• What the exercise asks:
Can you revise the entries below, swapping every "Viewport" for "Browser window" and leaving everything else as it is?

======== Rows

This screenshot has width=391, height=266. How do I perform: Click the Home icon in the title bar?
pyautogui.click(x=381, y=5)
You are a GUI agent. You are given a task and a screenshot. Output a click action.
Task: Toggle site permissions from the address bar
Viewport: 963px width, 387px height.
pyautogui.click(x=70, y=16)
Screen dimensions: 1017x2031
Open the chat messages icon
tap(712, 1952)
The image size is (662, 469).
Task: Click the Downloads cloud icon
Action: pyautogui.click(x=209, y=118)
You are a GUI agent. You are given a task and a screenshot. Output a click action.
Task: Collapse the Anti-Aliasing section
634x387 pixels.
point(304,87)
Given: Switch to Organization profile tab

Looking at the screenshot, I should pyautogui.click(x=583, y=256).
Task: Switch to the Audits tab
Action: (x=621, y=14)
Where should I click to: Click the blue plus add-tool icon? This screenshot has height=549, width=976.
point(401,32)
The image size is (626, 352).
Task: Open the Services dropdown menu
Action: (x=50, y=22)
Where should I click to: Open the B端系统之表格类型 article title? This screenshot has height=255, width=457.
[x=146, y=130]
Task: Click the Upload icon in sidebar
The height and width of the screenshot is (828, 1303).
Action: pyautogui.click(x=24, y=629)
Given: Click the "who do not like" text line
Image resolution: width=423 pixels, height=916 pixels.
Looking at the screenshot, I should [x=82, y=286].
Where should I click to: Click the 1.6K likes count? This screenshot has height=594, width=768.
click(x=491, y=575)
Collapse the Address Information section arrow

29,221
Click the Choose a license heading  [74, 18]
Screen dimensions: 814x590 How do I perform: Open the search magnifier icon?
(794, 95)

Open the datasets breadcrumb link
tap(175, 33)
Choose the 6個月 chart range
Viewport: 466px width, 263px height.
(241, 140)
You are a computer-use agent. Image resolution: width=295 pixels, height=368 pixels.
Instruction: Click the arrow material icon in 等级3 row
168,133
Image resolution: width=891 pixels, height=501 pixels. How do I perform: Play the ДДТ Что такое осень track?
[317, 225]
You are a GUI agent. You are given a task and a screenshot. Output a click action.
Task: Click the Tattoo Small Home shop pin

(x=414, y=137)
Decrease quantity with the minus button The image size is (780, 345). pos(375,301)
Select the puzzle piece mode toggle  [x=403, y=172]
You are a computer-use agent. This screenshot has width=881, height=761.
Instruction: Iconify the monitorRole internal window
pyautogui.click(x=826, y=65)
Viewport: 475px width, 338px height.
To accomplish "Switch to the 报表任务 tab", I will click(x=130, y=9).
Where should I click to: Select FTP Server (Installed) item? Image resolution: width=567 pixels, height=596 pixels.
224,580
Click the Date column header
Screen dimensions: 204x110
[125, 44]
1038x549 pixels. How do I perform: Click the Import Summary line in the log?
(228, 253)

================

• Finished task:
This screenshot has width=391, height=266. How do I perform: Click the Home icon in the title bar?
pyautogui.click(x=381, y=5)
You are a GUI agent. You are given a task and a screenshot. Output a click action.
Task: Toggle site permissions from the address bar
Browser window: 963px width, 387px height.
pyautogui.click(x=70, y=16)
Screen dimensions: 1017x2031
Open the chat messages icon
tap(712, 1952)
The image size is (662, 469).
Task: Click the Downloads cloud icon
Action: pyautogui.click(x=209, y=118)
You are a GUI agent. You are given a task and a screenshot. Output a click action.
Task: Collapse the Anti-Aliasing section
634x387 pixels.
point(304,87)
Given: Switch to Organization profile tab

Looking at the screenshot, I should pyautogui.click(x=583, y=256).
Task: Switch to the Audits tab
Action: (x=621, y=14)
Where should I click to: Click the blue plus add-tool icon? This screenshot has height=549, width=976.
point(401,32)
The image size is (626, 352).
Task: Open the Services dropdown menu
Action: (x=50, y=22)
Where should I click to: Open the B端系统之表格类型 article title? This screenshot has height=255, width=457.
[x=146, y=130]
Task: Click the Upload icon in sidebar
The height and width of the screenshot is (828, 1303).
Action: pyautogui.click(x=24, y=629)
Given: Click the "who do not like" text line
Image resolution: width=423 pixels, height=916 pixels.
Looking at the screenshot, I should [x=82, y=286].
Where should I click to: Click the 1.6K likes count? This screenshot has height=594, width=768.
click(x=491, y=575)
Collapse the Address Information section arrow

29,221
Click the Choose a license heading  [74, 18]
Screen dimensions: 814x590 How do I perform: Open the search magnifier icon?
(794, 95)

Open the datasets breadcrumb link
tap(175, 33)
Choose the 6個月 chart range
Browser window: 466px width, 263px height.
(241, 140)
You are a computer-use agent. Image resolution: width=295 pixels, height=368 pixels.
Instruction: Click the arrow material icon in 等级3 row
168,133
Image resolution: width=891 pixels, height=501 pixels. How do I perform: Play the ДДТ Что такое осень track?
[317, 225]
You are a GUI agent. You are given a task and a screenshot. Output a click action.
Task: Click the Tattoo Small Home shop pin

(x=414, y=137)
Decrease quantity with the minus button The image size is (780, 345). pos(375,301)
Select the puzzle piece mode toggle  [x=403, y=172]
You are a computer-use agent. This screenshot has width=881, height=761.
Instruction: Iconify the monitorRole internal window
pyautogui.click(x=826, y=65)
Browser window: 475px width, 338px height.
To accomplish "Switch to the 报表任务 tab", I will click(x=130, y=9).
Where should I click to: Select FTP Server (Installed) item? Image resolution: width=567 pixels, height=596 pixels.
224,580
Click the Date column header
Screen dimensions: 204x110
[125, 44]
1038x549 pixels. How do I perform: Click the Import Summary line in the log?
(228, 253)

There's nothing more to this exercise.